Preakness Stakes 2018: Who owns Triple Crown favorite Justify? It's weird
How a NFL exec, Chinese investors and an old-school Kentucky horseman, among others, came to own a winning horse
All eyes are on Justify at the Preakness Stakes. He's the favorite for the second leg of the Triple Crown on Saturday as he attempts to become just the 13th horse to win horse racing's ultimate prize. Behind Justify, of course, is Hall of Fame trainer Bob Baffert, the man who trained the last Triple Crown winner, American Pharaoh, in 2015. Behind Baffert, however, is something else: A tangled web of partnerships that jointly own the horse.
One thing that needs to be understood: Horse breeding is a giant industry that supersedes horse racing itself. Partnerships and syndicates are becoming more and more common. According to The Baltimore Sun, as an example, nine of the 20 Kentucky Derby horses were owned by partnerships. Raising horses these days is a bit more like "Moneyball" than "Seabiscuit," and these partnerships reflect that.
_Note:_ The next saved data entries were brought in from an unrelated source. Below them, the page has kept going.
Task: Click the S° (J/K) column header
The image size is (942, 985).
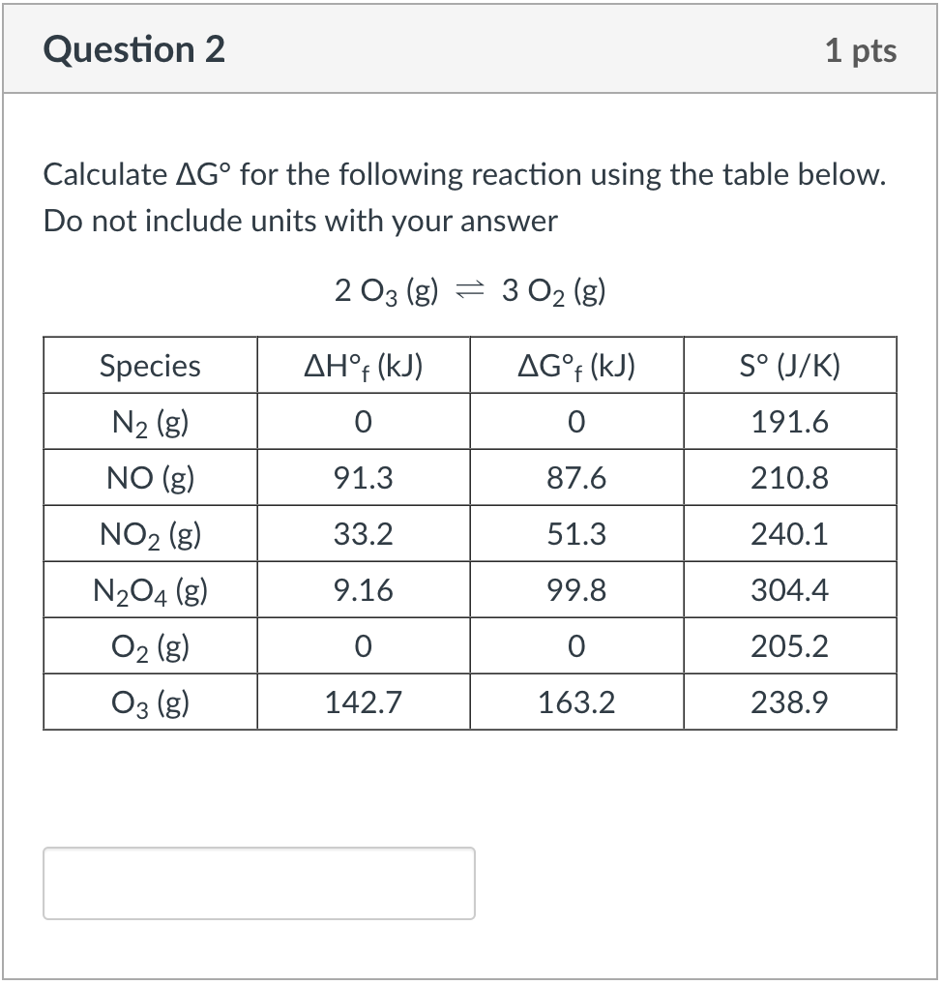Action: (x=790, y=365)
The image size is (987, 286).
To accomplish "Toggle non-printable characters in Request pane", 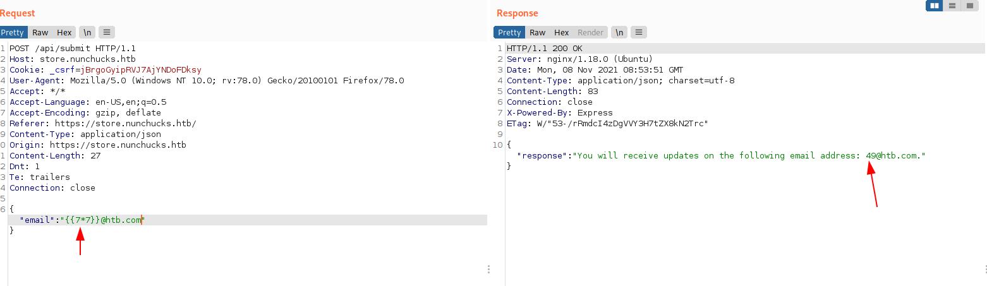I will pyautogui.click(x=87, y=32).
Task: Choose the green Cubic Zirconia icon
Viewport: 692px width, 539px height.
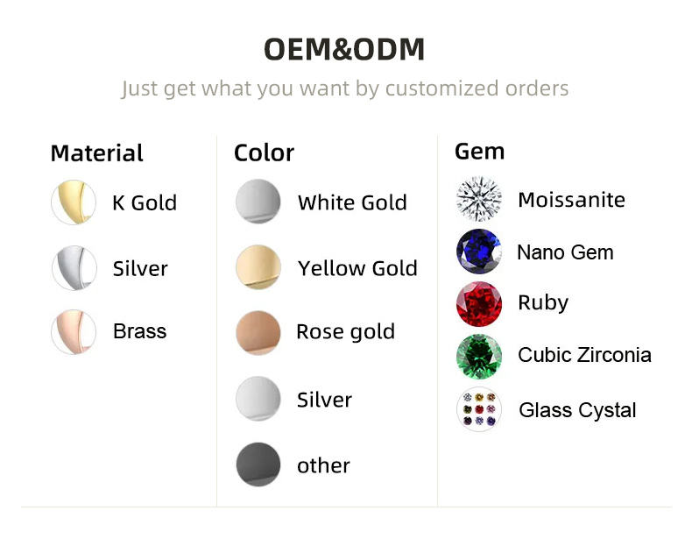Action: click(479, 356)
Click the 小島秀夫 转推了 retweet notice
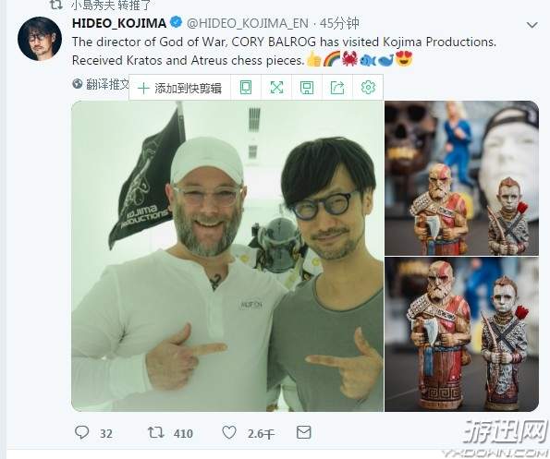The image size is (550, 459). coord(111,5)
Justify, for example, is owned by China Horse Club, WinStar Farm, Head of Plains Partners and Starlight Racing. But what does that all mean? According to the Sun, China Horse Club and WinStar Farm are the two most forward-facing owners of the horse, and they bought the horse initially. WinStar is a 2,700-acre operation smack in the middle of Kentucky horse country, run by an old-school horseman in CEO Elliott Walden. China Horse Club plays the business side of the track, buying in on potential big-money horses at the ground level. The two partnered to buy Justify for $500,000 in 2016.
Later, Sol Kumin, a Boston-based hedge-fund guy who played on the lacrosse team at Johns Hopkins, got in on the second floor, as did Starlight Racing, a Louisville, Ky., syndicate that includes Giants executive Chris Mara.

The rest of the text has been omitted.